*Brief*.
Output, word for word, the lines of this listing that fall between the line with "ВКонтакте (184, 1891)" and the line with "Raúl Herrera (430, 1935)", counting both of those lines, and no others.

*Data for the task*.
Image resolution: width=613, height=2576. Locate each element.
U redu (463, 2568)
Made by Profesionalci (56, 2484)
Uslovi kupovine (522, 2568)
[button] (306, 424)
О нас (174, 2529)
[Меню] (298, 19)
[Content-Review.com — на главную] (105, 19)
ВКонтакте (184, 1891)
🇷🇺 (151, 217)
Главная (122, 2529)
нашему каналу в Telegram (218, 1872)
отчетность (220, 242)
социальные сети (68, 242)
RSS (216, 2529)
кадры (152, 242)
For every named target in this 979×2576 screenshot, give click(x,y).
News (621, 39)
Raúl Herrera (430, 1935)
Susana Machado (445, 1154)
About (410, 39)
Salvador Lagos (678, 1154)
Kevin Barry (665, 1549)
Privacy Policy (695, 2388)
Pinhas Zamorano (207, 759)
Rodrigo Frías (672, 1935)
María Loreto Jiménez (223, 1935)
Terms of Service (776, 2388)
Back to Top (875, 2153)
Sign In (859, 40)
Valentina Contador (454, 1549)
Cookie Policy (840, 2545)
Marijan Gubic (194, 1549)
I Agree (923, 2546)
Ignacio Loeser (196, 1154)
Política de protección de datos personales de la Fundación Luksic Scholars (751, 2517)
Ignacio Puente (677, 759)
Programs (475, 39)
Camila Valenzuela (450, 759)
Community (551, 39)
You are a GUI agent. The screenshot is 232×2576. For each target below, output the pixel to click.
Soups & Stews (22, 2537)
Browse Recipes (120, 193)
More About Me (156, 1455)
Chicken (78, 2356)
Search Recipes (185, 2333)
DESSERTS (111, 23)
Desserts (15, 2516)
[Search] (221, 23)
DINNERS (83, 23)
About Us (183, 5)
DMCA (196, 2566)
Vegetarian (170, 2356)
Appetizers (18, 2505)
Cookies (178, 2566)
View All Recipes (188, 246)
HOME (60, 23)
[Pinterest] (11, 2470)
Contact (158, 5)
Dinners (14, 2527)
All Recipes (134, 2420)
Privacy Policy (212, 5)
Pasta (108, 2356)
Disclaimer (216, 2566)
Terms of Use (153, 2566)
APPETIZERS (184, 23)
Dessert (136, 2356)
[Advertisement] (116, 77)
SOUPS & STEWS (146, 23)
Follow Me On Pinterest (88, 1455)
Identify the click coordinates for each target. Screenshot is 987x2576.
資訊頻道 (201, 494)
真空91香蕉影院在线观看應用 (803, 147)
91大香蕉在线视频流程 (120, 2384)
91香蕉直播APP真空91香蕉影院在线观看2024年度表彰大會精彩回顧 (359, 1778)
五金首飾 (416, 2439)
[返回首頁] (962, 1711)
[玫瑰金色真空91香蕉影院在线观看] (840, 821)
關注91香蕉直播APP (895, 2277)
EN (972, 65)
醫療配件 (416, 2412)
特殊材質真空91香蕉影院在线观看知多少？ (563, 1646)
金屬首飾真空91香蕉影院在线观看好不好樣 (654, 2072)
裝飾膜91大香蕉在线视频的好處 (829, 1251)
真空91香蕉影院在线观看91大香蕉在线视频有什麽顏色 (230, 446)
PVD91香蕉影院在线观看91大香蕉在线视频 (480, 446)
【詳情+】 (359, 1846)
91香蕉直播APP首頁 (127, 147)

*Expected answer*.
ВКонтакте (184, 1891)
🇷🇺 (151, 217)
Главная (122, 2529)
нашему каналу в Telegram (218, 1872)
отчетность (220, 242)
социальные сети (68, 242)
RSS (216, 2529)
кадры (152, 242)
For every named target in this 979×2576 screenshot, give click(x,y).
News (621, 39)
Raúl Herrera (430, 1935)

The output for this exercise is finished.